Applausi e pianti alla proiezione stampa e una standing ovation in conferenza rendono giustamente The Voice of Hind Rajab il film più importante di Venezia 82.

L’autrice ha raccontato di aver scoperto la voce della bambina sui social mentre era a Los Angeles durante la sua campagna Oscar «Nel momento in cui l’ho sentita, qualcosa dentro di me è cambiato. Ho provato un’ondata travolgente di impotenza e tristezza: non intellettuale, ma fisica. Come se il mondo si fosse leggermente inclinato dal suo asse».

La voce di Gaza

«La voce di Hind, in quel momento, è diventata qualcosa di più della supplica disperata di una bambina. Sembrava la voce stessa di Gaza, che chiedeva aiuto nel vuoto, accolta con indifferenza, accolta con silenzio», ha detto.

«Era una metafora dolorosamente reale: un grido di soccorso che il mondo poteva sentire, ma al quale nessuno sembrava disposto o in grado di rispondere. Ho contattato la Società della Mezzaluna Rossa Palestinese per ascoltare la registrazione completa.
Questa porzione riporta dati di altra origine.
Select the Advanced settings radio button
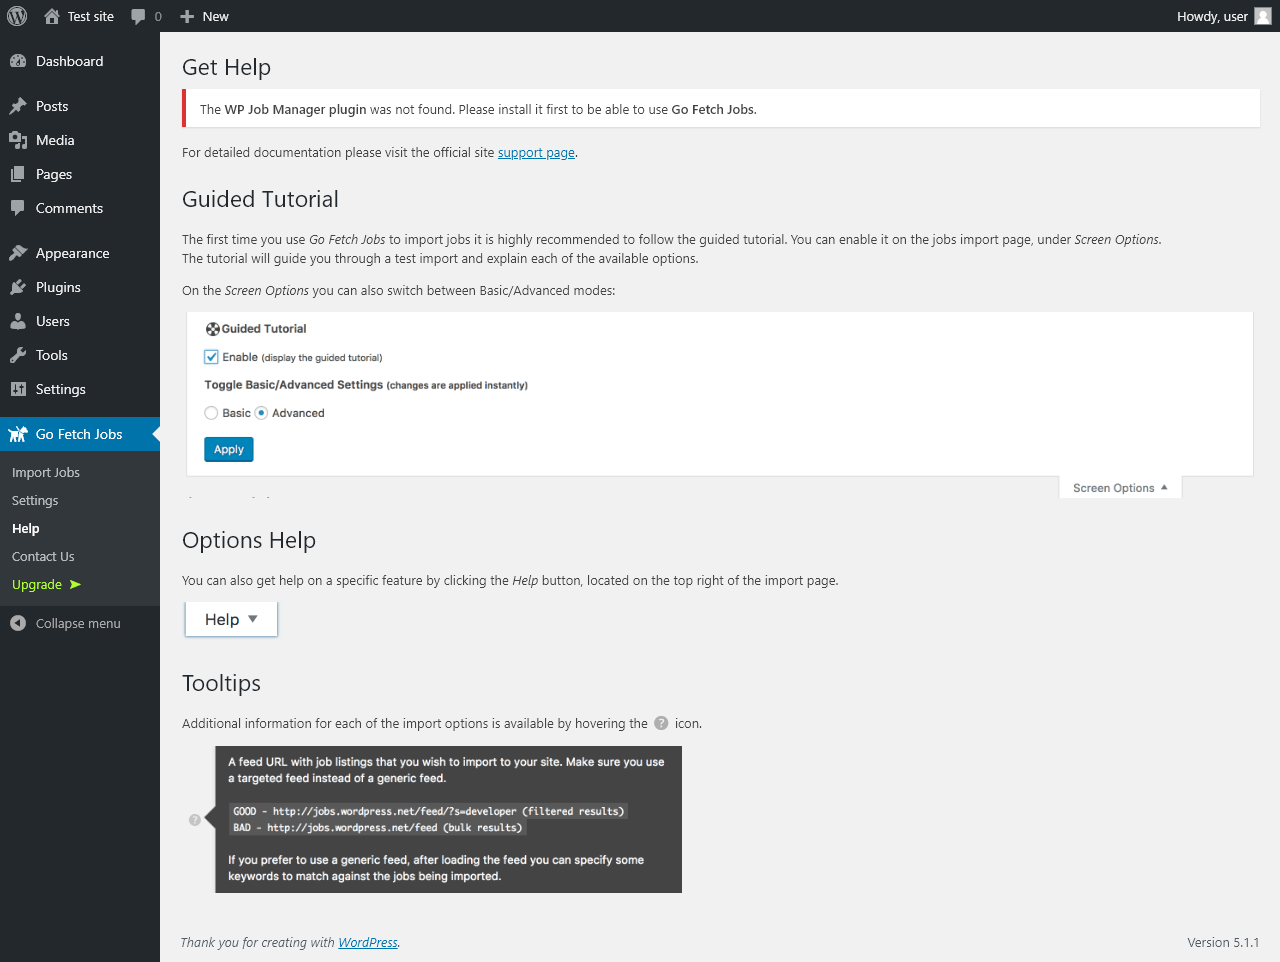The height and width of the screenshot is (962, 1280). pyautogui.click(x=261, y=413)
Durava più di settanta minuti, settanta minuti di attesa, di paura, di tentativi di resistere. È stata una delle cose più difficili che abbia mai ascoltato».

Racconta sempre Ben Hania: «Ho poi iniziato a parlare con la madre di Hind e con le persone che erano dall’altra parte del telefono, dalle loro parole ho iniziato a costruire una storia. Una storia radicata nella verità, portata dalla memoria e plasmata dalle voci di coloro che erano lì. Il film nasce da una scelta irrazionale mossa da un sentimento di impotenza. Volevo onorare la sua voce, è una dei tanti che non ha voce, Gaza non ha voce. Sarebbe stato un tradimento doppiarla, nessuna attrice avrebbe potuto farlo».

Il ruolo del cinema

È da meno di un anno che la stampa mainstream porta in prima pagina gli orrori perpetrati a Gaza, i giornalisti stranieri sono personae non gratae sulla Striscia e gli unici a darci notizie, rischiando la vita ogni giorno, sono i reporter palestinesi. E se il potere del cinema potesse colmare le lacune dell’informazione?

«Credo che il cinema offra qualcosa di diverso. Non racconta, ricorda. Non discute, fa provare emozioni. Ciò che mi ha tormentato non è stata solo la violenza di ciò che è accaduto, ma il silenzio che ne è seguito. Non è qualcosa che un reportage può contenere. È qualcosa che solo il cinema, con la sua quiete e intimità, può tentare di racchiudere. Così mi sono rivolta all’unico strumento che ho (il cinema) non per spiegare o analizzare, ma per preservare una voce. Per resistere all’amnesia. Per onorare un momento che il mondo non dovrebbe mai dimenticare».

«Questa storia», ha aggiunto la regista, «riguarda anche la nostra responsabilità condivisa, il modo in cui i sistemi falliscono nei confronti dei bambini di Gaza e come il silenzio del mondo sia parte della violenza. Sono una regista, non faccio inchieste. L’indagine sui fatti è stata realizzata da testate come il Washington Post. È in corso una guerra anche contro la verità. Come attivista non voglio che i miei film siano distribuiti in Israele».